* _WORK TO COMPLETE_
Only the number is requested. Tally the lines of the data that hold the string "Firefox".

(Stored items)
──────────────────────────────
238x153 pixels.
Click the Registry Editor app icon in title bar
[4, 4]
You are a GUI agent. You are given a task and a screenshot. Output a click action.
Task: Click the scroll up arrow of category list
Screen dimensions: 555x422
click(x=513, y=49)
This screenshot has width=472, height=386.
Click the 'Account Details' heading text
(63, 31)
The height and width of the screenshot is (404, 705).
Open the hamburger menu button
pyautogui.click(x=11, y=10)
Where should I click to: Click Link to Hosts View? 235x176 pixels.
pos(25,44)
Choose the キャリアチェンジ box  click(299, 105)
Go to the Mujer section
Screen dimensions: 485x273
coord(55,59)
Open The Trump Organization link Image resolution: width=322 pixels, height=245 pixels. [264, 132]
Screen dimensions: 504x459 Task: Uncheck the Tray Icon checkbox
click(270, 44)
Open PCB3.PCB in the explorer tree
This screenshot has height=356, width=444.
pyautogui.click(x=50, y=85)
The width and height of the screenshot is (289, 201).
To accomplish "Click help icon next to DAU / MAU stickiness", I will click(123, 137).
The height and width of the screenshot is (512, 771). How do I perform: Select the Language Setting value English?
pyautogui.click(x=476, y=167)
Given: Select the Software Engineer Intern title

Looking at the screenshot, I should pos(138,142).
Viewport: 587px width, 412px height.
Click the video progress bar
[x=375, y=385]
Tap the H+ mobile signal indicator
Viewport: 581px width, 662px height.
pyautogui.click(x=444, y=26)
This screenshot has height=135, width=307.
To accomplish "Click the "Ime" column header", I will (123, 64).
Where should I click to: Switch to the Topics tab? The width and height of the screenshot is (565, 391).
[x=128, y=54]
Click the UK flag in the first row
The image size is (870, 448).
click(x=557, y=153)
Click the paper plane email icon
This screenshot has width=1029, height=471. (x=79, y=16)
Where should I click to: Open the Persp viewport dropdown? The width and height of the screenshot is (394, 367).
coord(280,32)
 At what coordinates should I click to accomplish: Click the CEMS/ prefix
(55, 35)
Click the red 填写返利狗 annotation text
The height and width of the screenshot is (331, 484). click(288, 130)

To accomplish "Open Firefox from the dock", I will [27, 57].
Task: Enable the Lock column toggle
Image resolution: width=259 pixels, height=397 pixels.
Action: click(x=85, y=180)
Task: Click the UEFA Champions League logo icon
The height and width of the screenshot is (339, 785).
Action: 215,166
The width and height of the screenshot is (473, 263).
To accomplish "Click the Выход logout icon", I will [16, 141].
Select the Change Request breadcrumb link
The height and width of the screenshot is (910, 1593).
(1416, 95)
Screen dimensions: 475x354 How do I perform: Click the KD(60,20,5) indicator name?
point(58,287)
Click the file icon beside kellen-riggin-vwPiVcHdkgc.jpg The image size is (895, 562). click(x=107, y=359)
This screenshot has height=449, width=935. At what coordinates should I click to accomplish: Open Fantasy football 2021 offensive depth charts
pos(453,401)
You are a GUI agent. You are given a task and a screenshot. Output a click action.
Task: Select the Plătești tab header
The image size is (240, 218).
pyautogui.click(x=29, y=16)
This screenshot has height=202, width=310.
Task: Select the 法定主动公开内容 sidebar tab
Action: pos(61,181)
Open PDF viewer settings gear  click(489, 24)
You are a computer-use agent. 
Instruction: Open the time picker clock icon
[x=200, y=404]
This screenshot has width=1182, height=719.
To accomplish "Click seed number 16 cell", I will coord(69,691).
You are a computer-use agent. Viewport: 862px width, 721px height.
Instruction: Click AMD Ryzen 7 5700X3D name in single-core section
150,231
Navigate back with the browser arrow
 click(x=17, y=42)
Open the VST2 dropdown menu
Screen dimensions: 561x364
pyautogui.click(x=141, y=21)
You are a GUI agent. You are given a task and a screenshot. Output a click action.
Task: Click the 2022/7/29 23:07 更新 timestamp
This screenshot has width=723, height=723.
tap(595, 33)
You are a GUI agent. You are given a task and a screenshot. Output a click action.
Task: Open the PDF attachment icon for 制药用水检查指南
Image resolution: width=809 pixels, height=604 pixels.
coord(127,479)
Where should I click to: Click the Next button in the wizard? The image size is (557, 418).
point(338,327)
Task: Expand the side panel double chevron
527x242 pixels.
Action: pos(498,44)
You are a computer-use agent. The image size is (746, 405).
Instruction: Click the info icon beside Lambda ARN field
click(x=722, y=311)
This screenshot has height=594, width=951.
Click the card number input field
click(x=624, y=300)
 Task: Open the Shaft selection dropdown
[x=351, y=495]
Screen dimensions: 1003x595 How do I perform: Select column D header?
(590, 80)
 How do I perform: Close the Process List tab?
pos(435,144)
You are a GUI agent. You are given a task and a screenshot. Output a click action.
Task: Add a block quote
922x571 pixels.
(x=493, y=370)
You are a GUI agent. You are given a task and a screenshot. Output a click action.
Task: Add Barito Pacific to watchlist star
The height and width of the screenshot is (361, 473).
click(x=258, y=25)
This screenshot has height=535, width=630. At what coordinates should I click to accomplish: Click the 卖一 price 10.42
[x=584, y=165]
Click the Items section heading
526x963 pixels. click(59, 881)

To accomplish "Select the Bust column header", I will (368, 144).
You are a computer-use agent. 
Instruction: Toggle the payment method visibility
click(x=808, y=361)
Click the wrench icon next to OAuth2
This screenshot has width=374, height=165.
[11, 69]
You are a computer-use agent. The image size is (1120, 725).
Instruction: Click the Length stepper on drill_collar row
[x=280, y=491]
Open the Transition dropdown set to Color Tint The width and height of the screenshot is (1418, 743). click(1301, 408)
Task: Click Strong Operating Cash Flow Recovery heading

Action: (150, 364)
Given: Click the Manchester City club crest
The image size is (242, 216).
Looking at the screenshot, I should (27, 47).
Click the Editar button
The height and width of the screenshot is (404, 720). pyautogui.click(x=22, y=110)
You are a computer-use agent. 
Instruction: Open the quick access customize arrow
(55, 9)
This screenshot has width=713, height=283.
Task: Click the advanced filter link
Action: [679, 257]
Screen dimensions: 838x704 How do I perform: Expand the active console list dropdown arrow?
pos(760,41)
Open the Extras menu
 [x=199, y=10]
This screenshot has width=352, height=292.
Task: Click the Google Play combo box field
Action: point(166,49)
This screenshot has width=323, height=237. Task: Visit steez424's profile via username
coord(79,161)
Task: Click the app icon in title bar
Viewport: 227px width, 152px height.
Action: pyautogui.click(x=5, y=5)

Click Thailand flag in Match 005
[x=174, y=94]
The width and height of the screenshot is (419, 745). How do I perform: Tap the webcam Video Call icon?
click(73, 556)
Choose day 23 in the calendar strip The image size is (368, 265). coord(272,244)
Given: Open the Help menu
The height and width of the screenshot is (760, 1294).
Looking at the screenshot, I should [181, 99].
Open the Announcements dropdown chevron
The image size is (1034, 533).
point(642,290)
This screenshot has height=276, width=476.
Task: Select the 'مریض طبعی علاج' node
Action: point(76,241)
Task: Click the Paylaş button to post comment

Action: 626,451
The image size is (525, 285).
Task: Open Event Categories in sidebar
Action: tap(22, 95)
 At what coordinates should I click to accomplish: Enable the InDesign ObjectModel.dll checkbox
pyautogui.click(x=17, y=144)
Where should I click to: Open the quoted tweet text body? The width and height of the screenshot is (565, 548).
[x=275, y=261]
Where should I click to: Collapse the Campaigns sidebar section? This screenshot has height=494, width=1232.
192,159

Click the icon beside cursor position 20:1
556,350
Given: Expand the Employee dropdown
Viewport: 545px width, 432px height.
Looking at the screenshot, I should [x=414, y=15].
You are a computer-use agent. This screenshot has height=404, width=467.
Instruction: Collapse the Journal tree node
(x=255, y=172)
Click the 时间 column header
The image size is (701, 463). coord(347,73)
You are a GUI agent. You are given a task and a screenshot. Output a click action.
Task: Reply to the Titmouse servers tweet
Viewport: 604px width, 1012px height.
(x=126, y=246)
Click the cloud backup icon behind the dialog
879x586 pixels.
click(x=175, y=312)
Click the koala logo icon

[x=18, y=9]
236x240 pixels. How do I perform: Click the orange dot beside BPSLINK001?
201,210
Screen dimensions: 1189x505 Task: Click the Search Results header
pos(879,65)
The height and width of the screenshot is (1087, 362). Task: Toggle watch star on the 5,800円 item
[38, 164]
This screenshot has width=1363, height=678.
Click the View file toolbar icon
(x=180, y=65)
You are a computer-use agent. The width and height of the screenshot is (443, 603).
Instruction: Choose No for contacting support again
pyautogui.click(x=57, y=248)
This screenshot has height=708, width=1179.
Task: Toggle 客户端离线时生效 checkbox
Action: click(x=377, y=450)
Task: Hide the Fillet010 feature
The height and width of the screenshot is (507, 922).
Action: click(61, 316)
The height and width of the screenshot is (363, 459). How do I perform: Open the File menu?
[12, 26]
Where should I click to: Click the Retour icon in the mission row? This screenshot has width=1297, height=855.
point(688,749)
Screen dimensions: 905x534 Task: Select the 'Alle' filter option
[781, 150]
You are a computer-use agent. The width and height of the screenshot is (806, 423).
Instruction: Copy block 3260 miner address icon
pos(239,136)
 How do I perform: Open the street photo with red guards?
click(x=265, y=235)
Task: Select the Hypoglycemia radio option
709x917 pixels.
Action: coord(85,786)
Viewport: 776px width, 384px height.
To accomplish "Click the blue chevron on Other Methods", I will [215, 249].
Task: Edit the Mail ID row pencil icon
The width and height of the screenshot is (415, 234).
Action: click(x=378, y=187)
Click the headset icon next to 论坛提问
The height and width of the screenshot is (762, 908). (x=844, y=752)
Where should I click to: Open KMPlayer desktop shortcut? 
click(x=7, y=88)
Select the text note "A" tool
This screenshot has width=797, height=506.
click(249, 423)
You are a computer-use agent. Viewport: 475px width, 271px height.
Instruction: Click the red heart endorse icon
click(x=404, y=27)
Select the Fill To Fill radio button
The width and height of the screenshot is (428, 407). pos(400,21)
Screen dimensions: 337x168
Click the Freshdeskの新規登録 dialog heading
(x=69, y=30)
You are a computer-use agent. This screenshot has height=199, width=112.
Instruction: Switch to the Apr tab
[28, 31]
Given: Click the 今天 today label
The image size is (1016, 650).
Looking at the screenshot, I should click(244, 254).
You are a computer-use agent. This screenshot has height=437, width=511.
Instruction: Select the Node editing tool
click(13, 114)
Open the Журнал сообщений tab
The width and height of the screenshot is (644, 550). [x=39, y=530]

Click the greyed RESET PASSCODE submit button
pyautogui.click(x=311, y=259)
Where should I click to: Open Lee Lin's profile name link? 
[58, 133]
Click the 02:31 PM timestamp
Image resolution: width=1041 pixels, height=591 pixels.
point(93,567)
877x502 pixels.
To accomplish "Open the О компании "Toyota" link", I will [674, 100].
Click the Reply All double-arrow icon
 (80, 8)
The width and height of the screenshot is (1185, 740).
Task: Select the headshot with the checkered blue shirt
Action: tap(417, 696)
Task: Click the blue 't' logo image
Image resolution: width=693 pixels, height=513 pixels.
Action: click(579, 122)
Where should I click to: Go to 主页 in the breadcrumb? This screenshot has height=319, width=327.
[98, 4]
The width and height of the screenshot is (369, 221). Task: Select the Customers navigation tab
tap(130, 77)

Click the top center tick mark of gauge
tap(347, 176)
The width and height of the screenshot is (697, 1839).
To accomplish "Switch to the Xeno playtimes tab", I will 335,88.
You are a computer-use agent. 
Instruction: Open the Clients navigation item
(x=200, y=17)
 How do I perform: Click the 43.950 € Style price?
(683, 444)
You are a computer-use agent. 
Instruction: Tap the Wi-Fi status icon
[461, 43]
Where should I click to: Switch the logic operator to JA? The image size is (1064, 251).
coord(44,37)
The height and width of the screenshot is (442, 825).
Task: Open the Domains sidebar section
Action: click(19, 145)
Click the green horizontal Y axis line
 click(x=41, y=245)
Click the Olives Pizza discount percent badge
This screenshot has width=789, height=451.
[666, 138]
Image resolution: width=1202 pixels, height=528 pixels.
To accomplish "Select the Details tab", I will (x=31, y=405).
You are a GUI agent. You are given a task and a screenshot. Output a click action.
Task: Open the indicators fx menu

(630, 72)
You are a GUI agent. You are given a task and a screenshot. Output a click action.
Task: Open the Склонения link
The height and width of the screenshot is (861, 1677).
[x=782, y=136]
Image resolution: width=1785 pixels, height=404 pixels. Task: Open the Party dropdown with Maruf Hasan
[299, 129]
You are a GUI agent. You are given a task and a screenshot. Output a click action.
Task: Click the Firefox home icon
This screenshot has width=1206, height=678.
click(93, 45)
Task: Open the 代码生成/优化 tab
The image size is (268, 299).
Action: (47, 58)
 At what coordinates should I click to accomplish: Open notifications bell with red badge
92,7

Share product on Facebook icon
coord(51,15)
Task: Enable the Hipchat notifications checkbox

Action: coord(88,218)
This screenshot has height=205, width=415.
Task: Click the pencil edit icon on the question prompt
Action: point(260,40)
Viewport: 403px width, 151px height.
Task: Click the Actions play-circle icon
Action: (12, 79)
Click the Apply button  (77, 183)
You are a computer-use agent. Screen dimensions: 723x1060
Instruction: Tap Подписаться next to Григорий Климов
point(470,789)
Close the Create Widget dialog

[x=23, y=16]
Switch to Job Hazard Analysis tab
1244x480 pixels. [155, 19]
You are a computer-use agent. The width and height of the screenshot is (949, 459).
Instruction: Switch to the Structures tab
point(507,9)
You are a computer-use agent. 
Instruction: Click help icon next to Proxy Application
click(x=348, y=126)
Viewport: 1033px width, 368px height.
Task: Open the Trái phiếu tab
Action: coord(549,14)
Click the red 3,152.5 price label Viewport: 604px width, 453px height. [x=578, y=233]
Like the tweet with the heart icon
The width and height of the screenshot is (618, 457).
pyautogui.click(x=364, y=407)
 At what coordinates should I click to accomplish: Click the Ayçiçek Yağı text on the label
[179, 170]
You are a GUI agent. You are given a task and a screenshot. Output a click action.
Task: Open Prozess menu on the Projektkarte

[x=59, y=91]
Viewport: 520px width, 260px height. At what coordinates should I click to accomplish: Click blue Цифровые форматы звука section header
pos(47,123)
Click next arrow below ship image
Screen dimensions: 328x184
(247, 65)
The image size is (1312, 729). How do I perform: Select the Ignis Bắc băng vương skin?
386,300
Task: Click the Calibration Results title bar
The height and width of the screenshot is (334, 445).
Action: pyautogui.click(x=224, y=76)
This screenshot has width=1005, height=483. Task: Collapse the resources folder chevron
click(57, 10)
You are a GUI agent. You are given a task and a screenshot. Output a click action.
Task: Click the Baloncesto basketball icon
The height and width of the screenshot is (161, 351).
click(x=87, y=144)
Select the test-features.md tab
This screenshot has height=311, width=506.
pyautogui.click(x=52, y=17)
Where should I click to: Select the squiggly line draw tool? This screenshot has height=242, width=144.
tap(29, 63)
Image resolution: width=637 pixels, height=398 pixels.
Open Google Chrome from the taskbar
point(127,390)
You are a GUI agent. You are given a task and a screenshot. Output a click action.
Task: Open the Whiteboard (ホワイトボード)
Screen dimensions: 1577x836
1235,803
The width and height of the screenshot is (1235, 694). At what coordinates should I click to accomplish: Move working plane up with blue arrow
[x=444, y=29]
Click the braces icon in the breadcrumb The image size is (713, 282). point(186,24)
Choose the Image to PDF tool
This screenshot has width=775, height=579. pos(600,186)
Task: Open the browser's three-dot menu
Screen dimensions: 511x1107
──────────────────────────────
* _RESULT_
2